TEXT BLOCK ->
Re: [DISCUSS] Calcite as SQL translator, and dialect testing

Mihai Budiu Mon, 02 Dec 2024 10:06:08 -0800

My claim was that it's impossible to even implement a translation between any 
two dialects such that the resulting program provides the exact same results as 
the source program.


Clearly, I don't know all SQL dialects, but I think this is true for all major 
dialects.

Mihai

________________________________
From: Yanjing Wang <zhuangzixiao...@gmail.com>
Sent: Sunday, December 1, 2024 7:10 PM
To: dev@calcite.apache.org <dev@calcite.apache.org>
Subject: Re: [DISCUSS] Calcite as SQL translator, and dialect testing

Thank you, Mihai, for your detailed insights.

Implementing translations for all dialects indeed requires a significant
amount of work and can be quite challenging to complete. Would it be
possible for us to create an example that demonstrates how to implement
translation between two specific dialects and materialized view
substitution from scratch? This example could potentially be enhanced with
contributions from various companies and be friendly to newbies.


Thank you, Walaa, for your recommendation. I understand that Coral uses
ANTLR4 for parsing and translating from ASTNode to Calcite SqlNode. Do you
find this approach easier compared to defining a Calcite FTL file for
unsupported syntax?

Walaa Eldin Moustafa <wa.moust...@gmail.com> 于2024年11月28日周四 01:27写道：

> You may consider looking into Coral [1] which is based on Calcite, but
> extends it with the translation requirements in mind, and as first class
> problems.
>
> [1] https://github.com/linkedin/coral
>
> Thanks,
> Walaa.
>
>
> On Wed, Nov 27, 2024 at 9:20 AM Mihai Budiu <mbu...@gmail.com> wrote:
>
> > I think that the task of translation between SQL dialects is hopeless.
> > Consider just the type DECIMAL:
> >
> >
> >   *
> > Each dialect supports a different range of DECIMAL types, specified by
> > scale and precision.
> >   *
> > Some dialects support negative scales, and some support scales >
> precision.
> >   *
> > Some dialects, like Postgres have infinite values in DECIMAL. This means
> > that DECIMAL arithmetic can never cause a runtime error in Postgres,
> unlike
> > all other dialects.
> >   *
> > The rounding rules for converting between DECIMAL and other types differ
> > between dialects.
> >   *
> > The typing rules for DECIMAL arithmetic differ between dialects: what is
> > the type of a/b when a and b are DECIMALs?
> >   *
> > The implicit typing of literals is different between dialects: is 1.0e0 a
> > DECIMAL or some floating point value?
> >
> > The conclusion is that a SQL dialect can express many programs that
> cannot
> > be expressed at all in other SQL dialects. What is a translator supposed
> to
> > do with such programs?
> >
> > These are a set of problems for just one type, but when you consider the
> > full set of types supported, the problem is exponentially larger.

Dataset excerpt:
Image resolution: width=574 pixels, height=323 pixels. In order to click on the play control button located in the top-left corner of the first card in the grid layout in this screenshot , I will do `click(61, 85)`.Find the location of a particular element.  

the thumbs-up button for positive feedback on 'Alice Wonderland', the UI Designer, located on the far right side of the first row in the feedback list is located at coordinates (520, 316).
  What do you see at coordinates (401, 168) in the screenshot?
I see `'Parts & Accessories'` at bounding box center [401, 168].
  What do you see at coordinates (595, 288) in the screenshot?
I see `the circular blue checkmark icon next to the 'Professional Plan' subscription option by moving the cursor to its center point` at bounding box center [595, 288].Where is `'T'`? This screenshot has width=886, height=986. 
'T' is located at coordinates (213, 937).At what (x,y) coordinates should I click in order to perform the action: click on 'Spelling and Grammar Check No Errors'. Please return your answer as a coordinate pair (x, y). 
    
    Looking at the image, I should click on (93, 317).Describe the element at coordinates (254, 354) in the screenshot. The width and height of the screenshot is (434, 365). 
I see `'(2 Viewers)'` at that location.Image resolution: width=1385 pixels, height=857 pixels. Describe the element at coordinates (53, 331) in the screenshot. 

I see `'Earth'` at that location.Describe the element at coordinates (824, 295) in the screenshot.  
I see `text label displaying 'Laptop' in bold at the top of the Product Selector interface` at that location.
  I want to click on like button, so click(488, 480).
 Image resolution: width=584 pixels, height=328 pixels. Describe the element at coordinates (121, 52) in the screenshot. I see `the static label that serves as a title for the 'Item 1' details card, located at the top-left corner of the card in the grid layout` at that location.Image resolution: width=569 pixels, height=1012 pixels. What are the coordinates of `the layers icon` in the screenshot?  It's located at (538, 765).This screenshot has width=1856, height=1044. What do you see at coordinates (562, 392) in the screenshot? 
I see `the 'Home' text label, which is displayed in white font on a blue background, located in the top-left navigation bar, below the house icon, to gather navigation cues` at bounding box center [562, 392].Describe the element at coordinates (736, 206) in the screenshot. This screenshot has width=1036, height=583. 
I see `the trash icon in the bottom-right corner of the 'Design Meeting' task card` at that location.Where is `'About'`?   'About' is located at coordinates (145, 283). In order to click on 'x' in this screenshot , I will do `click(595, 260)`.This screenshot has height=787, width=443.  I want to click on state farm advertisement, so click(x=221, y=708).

TASK REQUIREMENTS ->
1. Decide whether each statement agrees with the SQL translation thread, and answer yes or no, quoting the deciding words of the thread. (a) Coral relies on ANTLR4 for parsing. (b) DECIMAL arithmetic in Postgres can cause a runtime error. (c) Yanjing Wang proposed an example covering translation among all dialects.
2. Extend the SQL translation thread, picking up after its final sentence.
The entries have no connection to the SQL translation thread.

ANSWERS TO THE PROBLEMS ->
1.
(a) Yes: "I understand that Coral uses ANTLR4 for parsing"
(b) No: "DECIMAL arithmetic can never cause a runtime error in Postgres"
(c) No: "demonstrates how to implement translation between two specific dialects"

2.
> >
> > Just look at the differences between functions in dialects:
> > https://calcite.apache.org/docs/reference.html Calcite has 4 versions of
> > CONCAT_WS, with subtle semantic differences.
> >
> > Are you aware of any tool, anywhere that translates between 2 fixed SQL
> > dialects while preserving the program's exact behavior in all cases?
> > Building a tool for all possible dialects is again exponentially harder.
> >
> > Since we have established that exact semantics-preserving transformation
> > of SQL programs between dialects is impossible, you need to set up a goal
> > for the translation effort. What do you really hope to achieve? Then we
> can
> > discuss about how it can be done.
> >
> > Mihai
> >
> > ________________________________
> > From: Yanjing Wang <zhuangzixiao...@gmail.com>
> > Sent: Wednesday, November 27, 2024 1:02 AM
> > To: dev@calcite.apache.org <dev@calcite.apache.org>
> > Subject: Re: [DISCUSS] Calcite as SQL translator, and dialect testing
> >
> > Hello, this discussion has been ongoing for a week. Let's move it
> forward.
> > Does anyone else have any suggestions?
> >
> > Yanjing Wang <zhuangzixiao...@gmail.com> 于2024年11月19日周二 14:47写道：
> >
> > > 1. RelToSqlConverterTest
> > > the class name implies tests conversion from RelNode to SQL, but now
> its
> > > RelNode comes from different dialects with target sql. it is difficult
> > for
> > > me to understand the test case
> > >
> > > @Test void testNullCollation() {
> > >   final String query = "select * from \"product\" order by
> > \"brand_name\"";
> > >   final String expected = "SELECT *\n"
> > >       + "FROM \"foodmart\".\"product\"\n"
> > >       + "ORDER BY \"brand_name\"";
> > >   final String sparkExpected = "SELECT *\n"
> > >       + "FROM `foodmart`.`product`\n"
> > >       + "ORDER BY `brand_name` NULLS LAST";
> > >   sql(query)
> > >       .withPresto().ok(expected)
> > >       .withSpark().ok(sparkExpected);
> > > }
> > >
> > >
> > > Why does the spark sql have 'NULLS LAST' in the end? the information is
> > > missing if we don't add source rel or source dialect.
> > >
> > > 2. Dialect-to-dialect translation
> > > I think it's necessary, dialect translation and materialized view
> > > substitution are common in big data domain, it would be beneficial to
> > make
> > > Calcite more user-friendly for these scenarios.
> > > Could we create end-to-end test cases that start with the source SQL of
> > > one dialect and end with the target SQL of another (or the same)
> dialect?
> > > We could also include user-defined materialized views in the process
> and
> > > perform result comparison.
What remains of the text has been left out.